Single-walled carbon nanotubes as near-infrared optical biosensors of DNA structure

PRES 58

Daniel A Heller, dheller1@uiuc.edu1, Jong Hyun Choi2, Claudia Hoebartner1, Tsun-Kwan Yeung3, Dhaval Patel2, Brittany M. Martinez2, and Michael S. Strano, strano@uiuc.edu2. (1) Department of Chemistry, University of Illinois at Urbana-Champaign, RAL 104 Box 93-5 MC 712, 600 S. Mathews Ave, Urbana, IL 61801, (2) Department of Chemical and Biomolecular Engineering, University of Illinois at Urbana-Champaign, Roger Adams Laboratory, 600 S. Mathews Ave, Urbana, IL 61801, (3) Department of Physics, University of Illinois at Urbana-Champaign, Urbana, IL 61801
Single-walled carbon nanotubes (SWNT) exhibit sensitivity to structural changes of DNA non-covalently bound to its surface, permitting optical transduction. The intrinsic near-infrared fluorescence of SWNT is used to detect these changes from within single cells and live tissues. Biological media is transparent to near-infrared radiation between 800 and 1400 nm, allowing for optical detection of nanotube emission through highly absorptive or scattering tissues.
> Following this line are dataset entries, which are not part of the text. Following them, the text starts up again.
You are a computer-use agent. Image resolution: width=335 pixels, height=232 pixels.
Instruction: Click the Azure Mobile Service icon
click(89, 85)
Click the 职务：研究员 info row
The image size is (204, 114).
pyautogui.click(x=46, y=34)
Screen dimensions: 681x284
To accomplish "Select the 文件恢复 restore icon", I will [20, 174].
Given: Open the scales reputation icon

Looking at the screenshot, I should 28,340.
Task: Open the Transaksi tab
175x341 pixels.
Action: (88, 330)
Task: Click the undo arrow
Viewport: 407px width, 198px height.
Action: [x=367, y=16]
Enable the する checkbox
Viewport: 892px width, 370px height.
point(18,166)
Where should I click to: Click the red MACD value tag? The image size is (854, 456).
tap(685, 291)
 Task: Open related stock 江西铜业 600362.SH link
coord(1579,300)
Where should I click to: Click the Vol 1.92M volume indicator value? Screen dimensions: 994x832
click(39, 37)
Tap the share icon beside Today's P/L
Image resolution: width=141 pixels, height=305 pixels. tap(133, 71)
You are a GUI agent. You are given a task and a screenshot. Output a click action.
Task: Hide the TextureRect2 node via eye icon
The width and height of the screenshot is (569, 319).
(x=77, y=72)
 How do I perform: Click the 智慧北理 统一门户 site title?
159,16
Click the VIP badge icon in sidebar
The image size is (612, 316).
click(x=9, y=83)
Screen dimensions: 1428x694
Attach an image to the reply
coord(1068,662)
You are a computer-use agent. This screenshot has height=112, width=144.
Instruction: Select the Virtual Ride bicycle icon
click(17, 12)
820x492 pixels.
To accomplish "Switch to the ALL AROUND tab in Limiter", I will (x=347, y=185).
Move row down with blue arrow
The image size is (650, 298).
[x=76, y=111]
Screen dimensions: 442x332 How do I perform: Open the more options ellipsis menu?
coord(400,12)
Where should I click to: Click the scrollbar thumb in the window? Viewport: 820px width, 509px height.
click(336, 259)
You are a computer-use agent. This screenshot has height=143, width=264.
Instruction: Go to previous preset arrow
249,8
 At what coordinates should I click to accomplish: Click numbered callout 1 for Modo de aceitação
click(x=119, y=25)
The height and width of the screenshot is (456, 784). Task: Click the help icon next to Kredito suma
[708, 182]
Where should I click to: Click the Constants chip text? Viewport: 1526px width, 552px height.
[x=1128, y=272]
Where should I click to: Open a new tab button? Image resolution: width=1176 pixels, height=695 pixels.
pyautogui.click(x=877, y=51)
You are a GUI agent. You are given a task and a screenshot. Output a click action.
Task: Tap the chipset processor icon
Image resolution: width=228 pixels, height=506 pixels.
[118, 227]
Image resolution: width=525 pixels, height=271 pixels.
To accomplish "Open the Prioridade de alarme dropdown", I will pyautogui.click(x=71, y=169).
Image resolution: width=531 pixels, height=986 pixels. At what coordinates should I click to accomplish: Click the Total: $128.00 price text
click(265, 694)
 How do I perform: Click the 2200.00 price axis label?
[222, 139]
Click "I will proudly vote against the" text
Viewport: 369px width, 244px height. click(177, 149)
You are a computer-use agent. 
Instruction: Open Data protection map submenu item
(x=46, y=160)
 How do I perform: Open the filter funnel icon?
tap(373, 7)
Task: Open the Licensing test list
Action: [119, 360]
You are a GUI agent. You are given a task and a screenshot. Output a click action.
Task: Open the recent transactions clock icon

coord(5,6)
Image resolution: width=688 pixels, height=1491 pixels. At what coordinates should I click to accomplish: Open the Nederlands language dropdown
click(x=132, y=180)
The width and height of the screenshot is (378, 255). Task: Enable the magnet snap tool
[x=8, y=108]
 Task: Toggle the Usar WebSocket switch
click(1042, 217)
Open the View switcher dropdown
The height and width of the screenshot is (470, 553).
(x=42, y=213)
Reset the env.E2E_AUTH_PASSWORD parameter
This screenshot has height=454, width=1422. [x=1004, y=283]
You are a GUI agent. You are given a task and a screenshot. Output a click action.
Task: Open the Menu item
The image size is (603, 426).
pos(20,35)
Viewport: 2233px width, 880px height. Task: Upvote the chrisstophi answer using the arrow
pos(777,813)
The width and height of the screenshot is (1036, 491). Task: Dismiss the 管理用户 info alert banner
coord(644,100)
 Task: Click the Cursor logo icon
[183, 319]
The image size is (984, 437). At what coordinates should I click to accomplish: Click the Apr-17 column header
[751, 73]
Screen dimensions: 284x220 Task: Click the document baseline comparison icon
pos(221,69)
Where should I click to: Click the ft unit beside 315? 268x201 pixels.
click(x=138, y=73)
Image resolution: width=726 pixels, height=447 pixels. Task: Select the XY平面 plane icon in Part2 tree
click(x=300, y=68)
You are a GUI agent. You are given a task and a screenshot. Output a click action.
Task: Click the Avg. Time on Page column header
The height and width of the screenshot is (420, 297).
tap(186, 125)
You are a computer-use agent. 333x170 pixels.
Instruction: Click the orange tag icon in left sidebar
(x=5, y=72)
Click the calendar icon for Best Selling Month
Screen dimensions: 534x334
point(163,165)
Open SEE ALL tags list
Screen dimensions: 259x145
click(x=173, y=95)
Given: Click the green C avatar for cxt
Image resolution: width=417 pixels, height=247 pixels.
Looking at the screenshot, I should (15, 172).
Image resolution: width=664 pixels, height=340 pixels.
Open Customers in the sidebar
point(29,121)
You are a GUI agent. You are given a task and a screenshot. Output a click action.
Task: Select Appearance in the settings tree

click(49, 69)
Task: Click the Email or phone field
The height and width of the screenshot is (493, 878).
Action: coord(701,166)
Nucleic acid encapsulation of SWNT imparts biocompatibility to the nanotube complexes which exhibit uptake into mammalian cells and tissues without cytotoxicity. The DNA-nanotube complexes are employed as chemical sensors in single cells and tissue matrices where the nanotubes' photostability allows for detection of DNA structural modifications in real-time.